The penguins use a makeshift ramp to go from the upper and lower pools of the Prometheus Fountain at Rockefeller Center.

Like the sea lions, the penguins were also a big hit with the public. The favorite penguin was Fuddy-Dud, who kept the crowd laughing as he slid down the ramp from the upper to the lower pool. To prevent the penguins from smelling fishy, they were all sprayed every day with a fragrant scent to counteract their natural odor.

According to news reports, the penguins and sea lions proved so popular that summer, the Rockefellers at one time considered getting some polar bears for the pool. I’m sure that would have worked out just fine.
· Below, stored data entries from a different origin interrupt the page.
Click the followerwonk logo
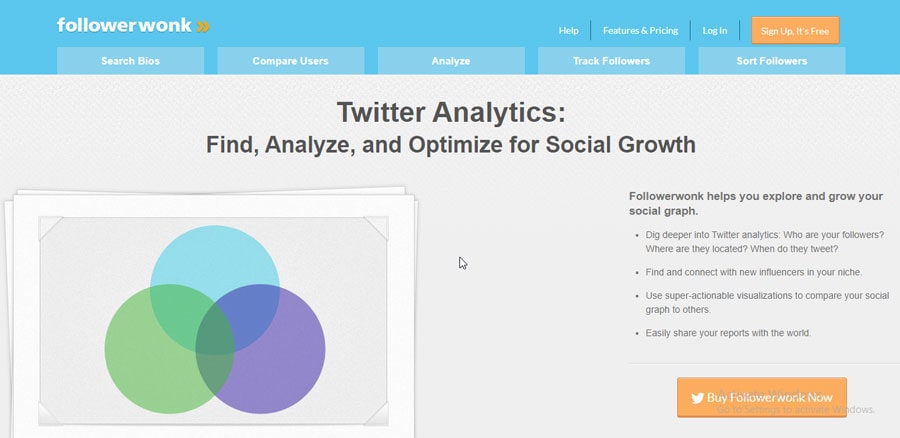Viewport: 900px width, 438px height. (x=133, y=26)
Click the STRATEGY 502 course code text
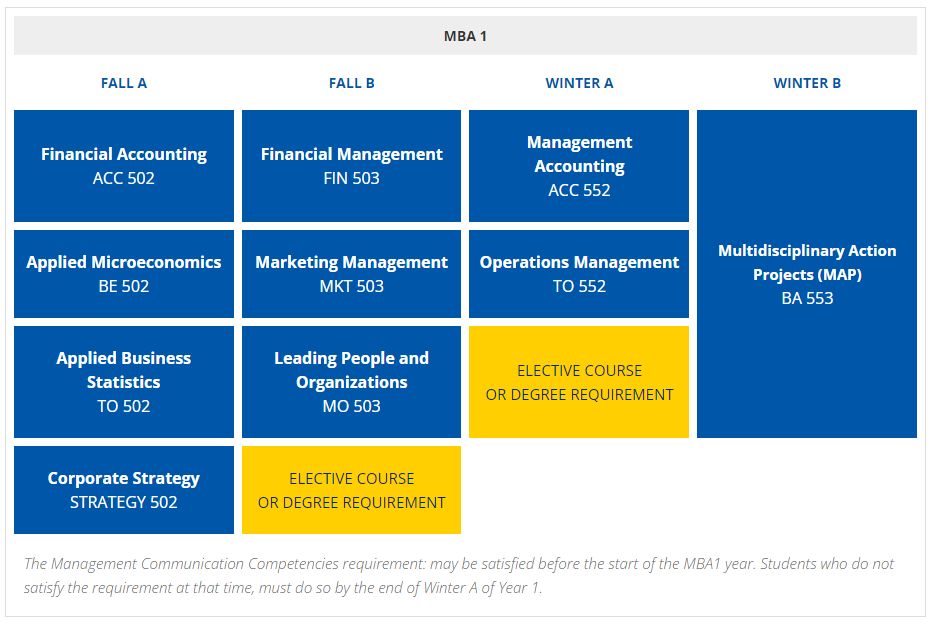 click(x=124, y=502)
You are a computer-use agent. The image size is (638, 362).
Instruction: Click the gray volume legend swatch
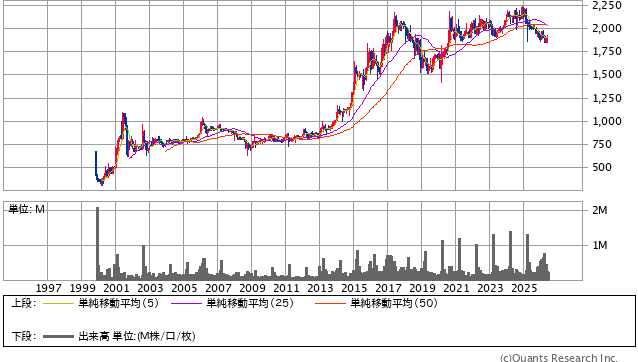pos(58,336)
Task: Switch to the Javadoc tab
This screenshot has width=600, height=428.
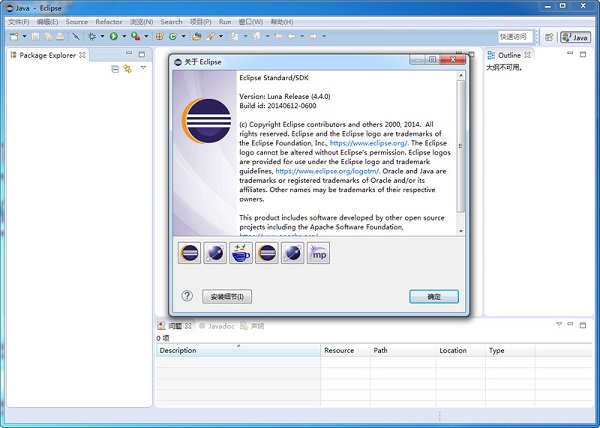Action: point(219,326)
Michael J. O'Donnell and penguins at Rockefeller Center

Five-year-old Bronx resident Michael “Mickey” J. O’Donnell, a junior curator of domestic goats at the Bronx Zoo, leads the penguins to the pool at Rockefeller Center in August 1941.

  1. Sandy says:

    LOVED the stories and the pictures. I never knew that, very cool. Super post.
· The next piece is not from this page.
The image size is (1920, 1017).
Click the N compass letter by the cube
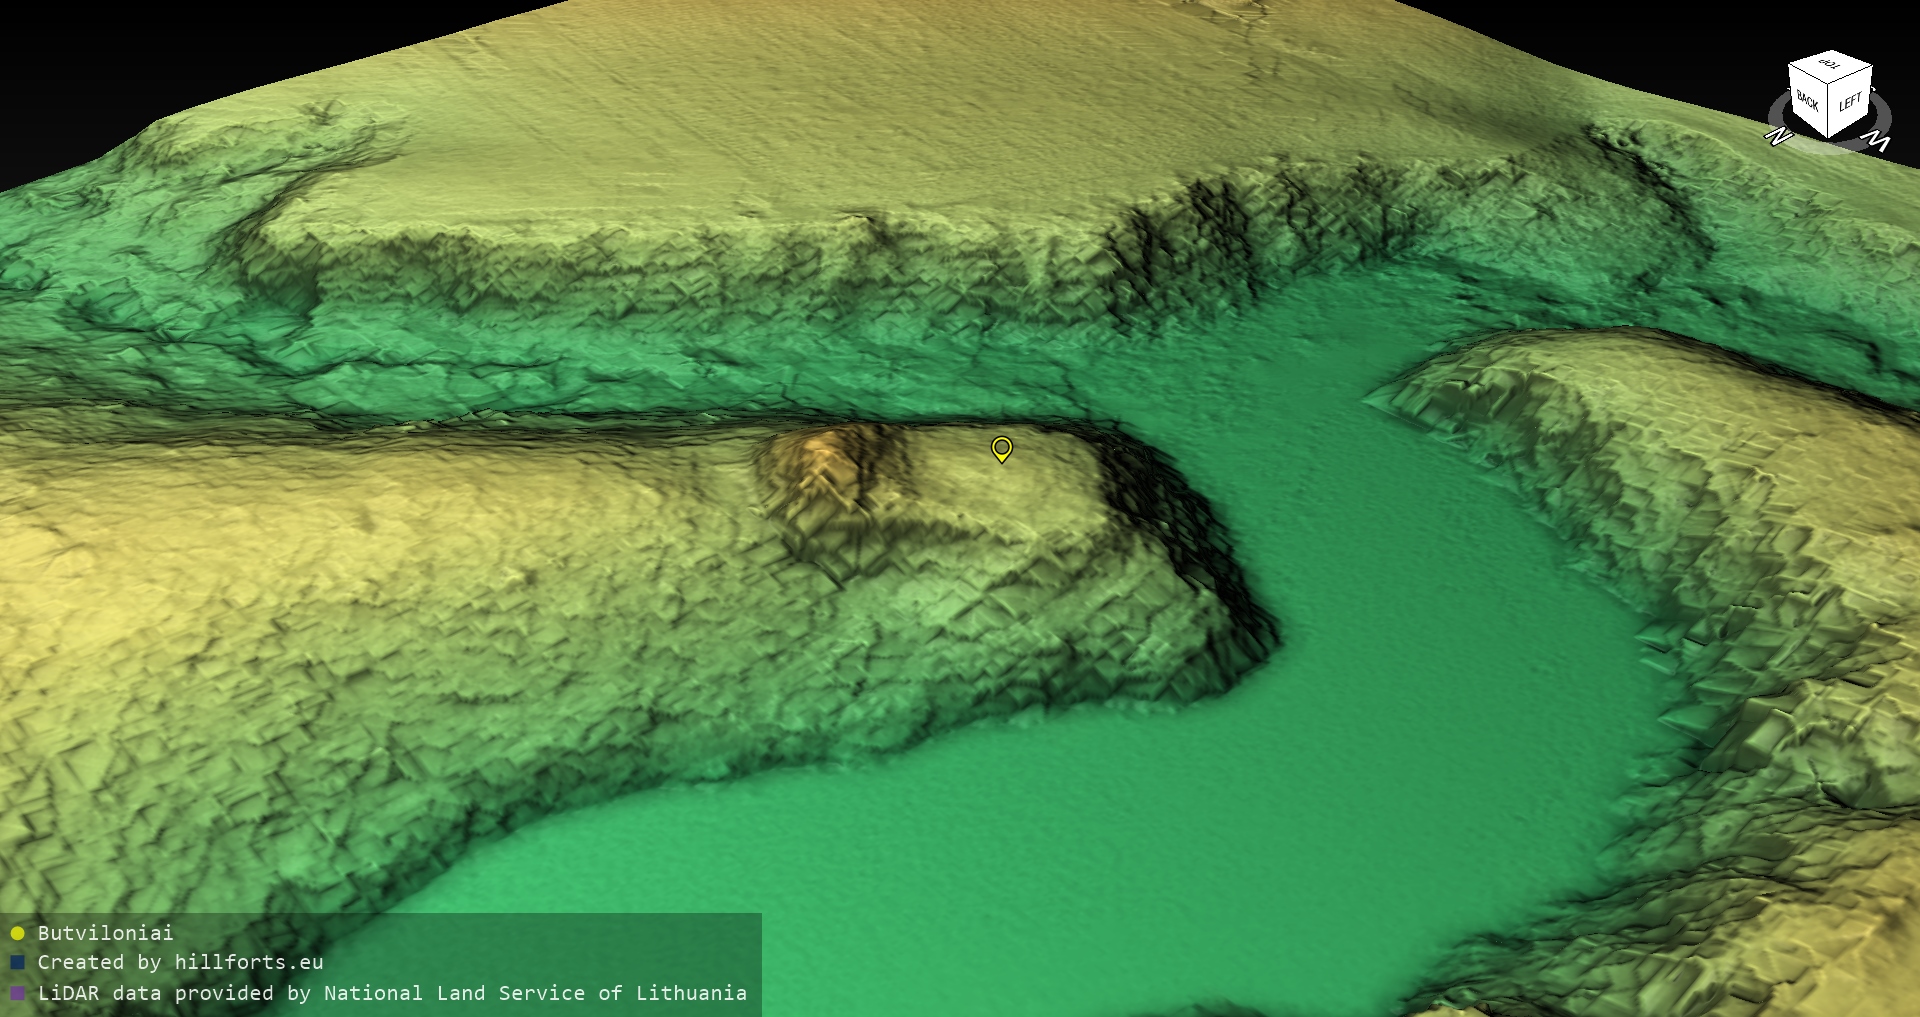coord(1778,136)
  2. How precious! No where have I ever heard of this. Thank you for bringing it to light!
    Visit me at: Life & Faith in Caneyhead
    I am Ensign B of Tremps’ Troops
    with the A to Z Challenge

  3. How wonderfully interesting. Poor penguins, though, being sprayed so they didn’t smell. What arrogant creatures we are.

  4. 4wallsnaroof says:

    This is fascinating! I wish they still had penguins and sea lions in the fountain. I would certainly go to visit them. Imagine the story that the woman, whose lunch was interrupted by the sea lion, had to tell at her next ladies meeting!

    • I’m glad you enjoyed it! Penguins would be really fun, but they’d have to improve the security measures so the penguins wouldn’t get out and the coyotes wouldn’t get in! It’s a good thing they never went ahead with the polar bears.

  5. Lanise Brown says:

    Hi, I’m stopping by from the A to Z Challenge and just wanted to let you know about our party. The A to Z Reflections Linky List will open on Monday May 4th, and you’re more than welcome to join. 🙂

    And congrats on making it to the letter P. I love those old photographs. How adorable.

    • Thank you for the invite — glad you enjoyed the story! Unfortunately I got called away on business with my company during the last week of the challenge so I had to put it on hold. I plan on finishing the alphabet over the next few weeks now that I’m back home.